Валерий Губин - Вечное невозвращение
Потом он решил, что нужно ехать, нужно найти это кладбище, могилу и замолить грех своего тупого равнодушия. Он подсчитал деньги и, решив, что, если питаться хлебом и чаем, то он выкрутится, отправился на аэровокзал. Но чем ближе подъезжал к нему, тем меньше испытывал уверенности в своем решении. Он все пытался вспомнить отца в детстве, но не всплывало ничего определенного: отец представлялся каким-то светлым теплым пятном, помнилось только, как мать или бабушка подносили его к отцу. Тот, кажется, все время смеялся и кололся небритыми щеками. Потом, в юности, в те дни, что отец гостил у них, он казался заурядным и неинтересным человеком, хотя Макаров не хотел себе в этом признаваться. Он не помнил ни слова из того, что говорил ему отец, хотя они беседовали подолгу каждый вечер. Скорее всего, говорил только Макаров, а отец ахал от удивления или возмущался, вел себя как типичный провинциал и запоем читал антисоветские книжки, которые тогда часто приносили макаровские друзья. Подкупал лишь взгляд — отец всегда смотрел на него с нежностью.

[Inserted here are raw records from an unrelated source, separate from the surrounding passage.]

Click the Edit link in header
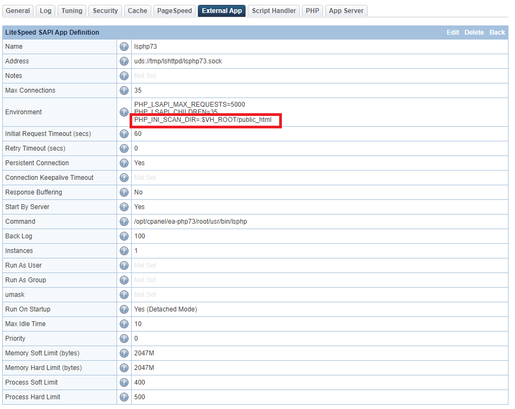 453,33
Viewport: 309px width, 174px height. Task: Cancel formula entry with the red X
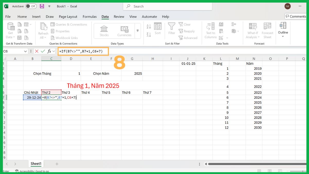(36, 51)
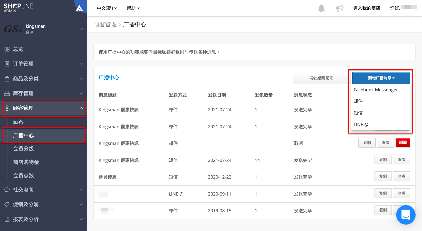Expand the 订单管理 sidebar section
Screen dimensions: 422x231
pos(43,64)
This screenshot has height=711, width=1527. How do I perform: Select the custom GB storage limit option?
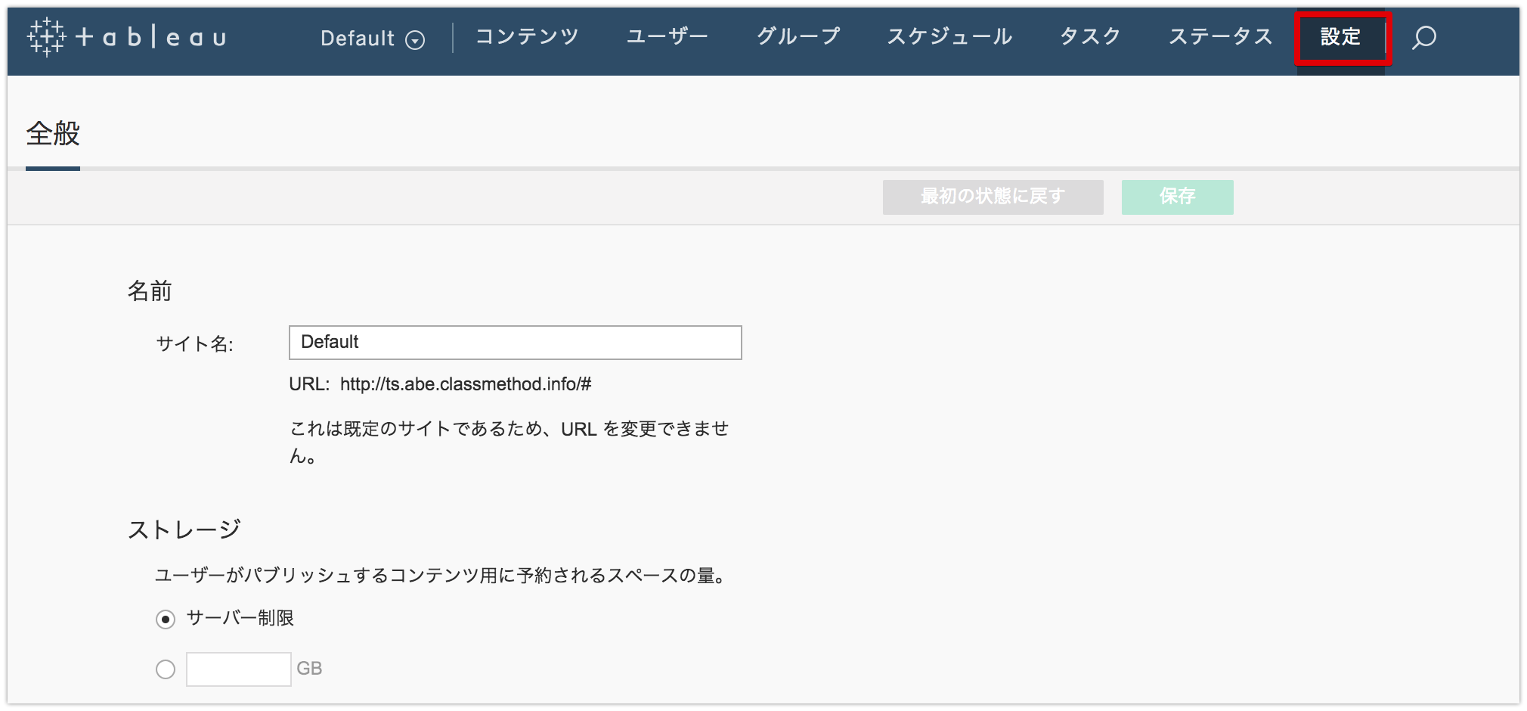click(x=165, y=669)
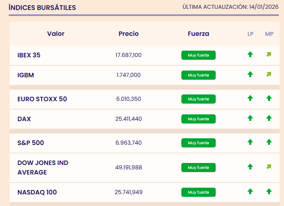Open the DOW JONES IND AVERAGE link
This screenshot has width=284, height=206.
43,167
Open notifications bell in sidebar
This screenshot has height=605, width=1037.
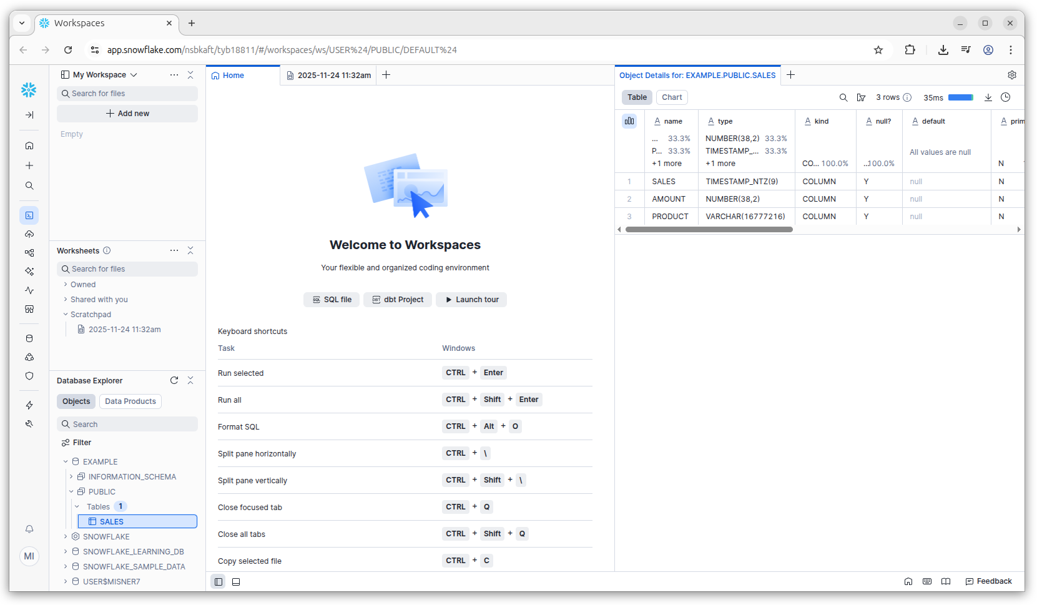point(29,529)
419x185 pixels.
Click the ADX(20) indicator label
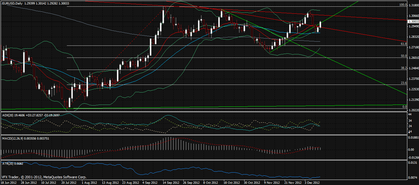click(9, 115)
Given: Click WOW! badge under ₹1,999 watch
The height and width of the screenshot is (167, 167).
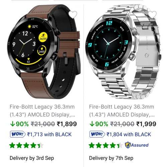Looking at the screenshot, I should pos(97,134).
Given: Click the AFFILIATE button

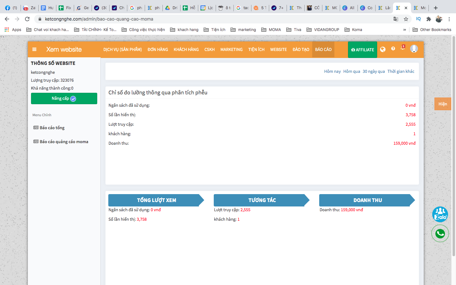Looking at the screenshot, I should [x=363, y=50].
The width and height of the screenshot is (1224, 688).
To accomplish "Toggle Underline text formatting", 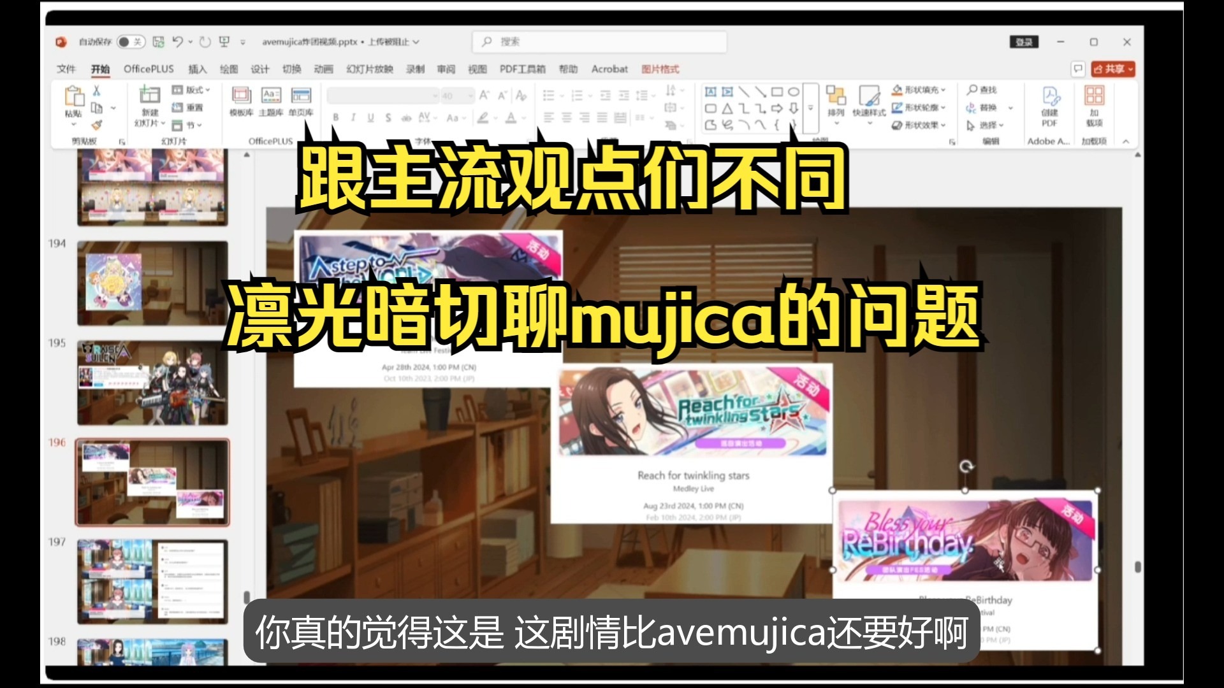I will click(370, 118).

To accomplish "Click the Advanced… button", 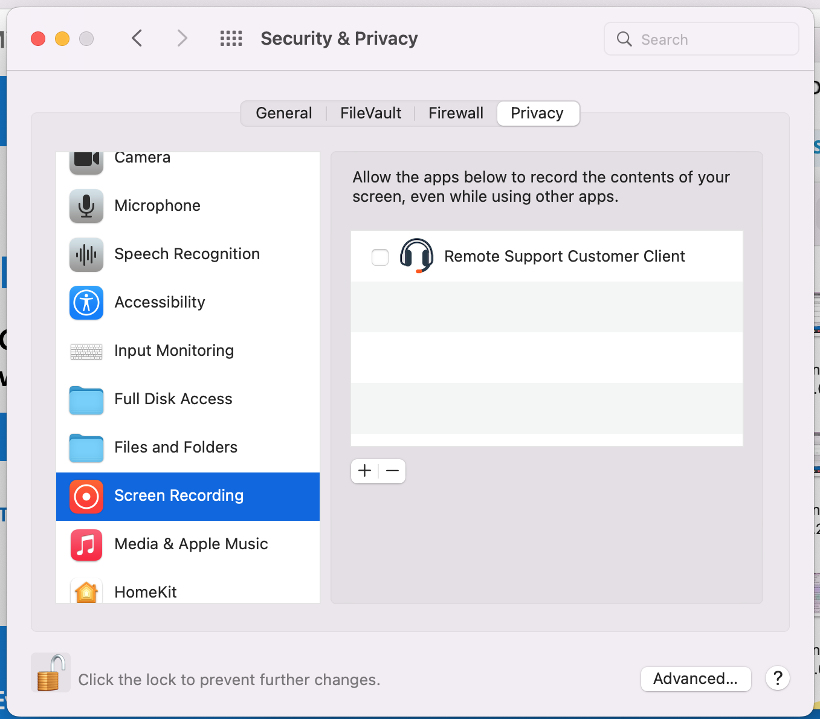I will click(696, 679).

Добравшись до места, Макаров встал в очередь в одну из касс и стоял покорно и тихо, еле-еле продвигаясь вперед. Тут кто-то дернул его за рукав. Он поднял глаза и увидел убогого с кладбища. Тот был по-прежнему небрит, замызган и радостно улыбался.
— Ты что, улетаешь? Брось! Разве так путешествуют? Я немного колес достал, пошли примем.
— Только этого мне сейчас не хватало!
— Ты же хотел в другой мир, я уже сейчас не помню — в какой. Две таблетки примешь — и там.
— Да у меня и без таблеток неплохо получается.
— Как это? Научи.
— Это просто, но очень дорого.
— Ну тогда мне не подходит.
— Ладно, пошли лучше сначала выпьем, а потом, может быть, и твоих таблеток попробуем.
— Билет, значит, не будешь брать?
— Да нет, рейс мой пока отложили.
— А ты куда хотел лететь?
— Мне все равно куда, лишь бы вернуться. Я уже целую вечность возвращаюсь и возвращаюсь, и ничего у меня не получается.
Через месяц Толя Новиков, с которым они сблизились после похорон и часто перезванивались, пригласил его на юбилей известного модного художника, с которым он имел честь состоять в приятелях. Макаров отнекивался, а Толя говорил, что художник хоть и известный, но вполне скромный и хороший мужик, с ним интересно поговорить, да и люди к нему приходят интересные.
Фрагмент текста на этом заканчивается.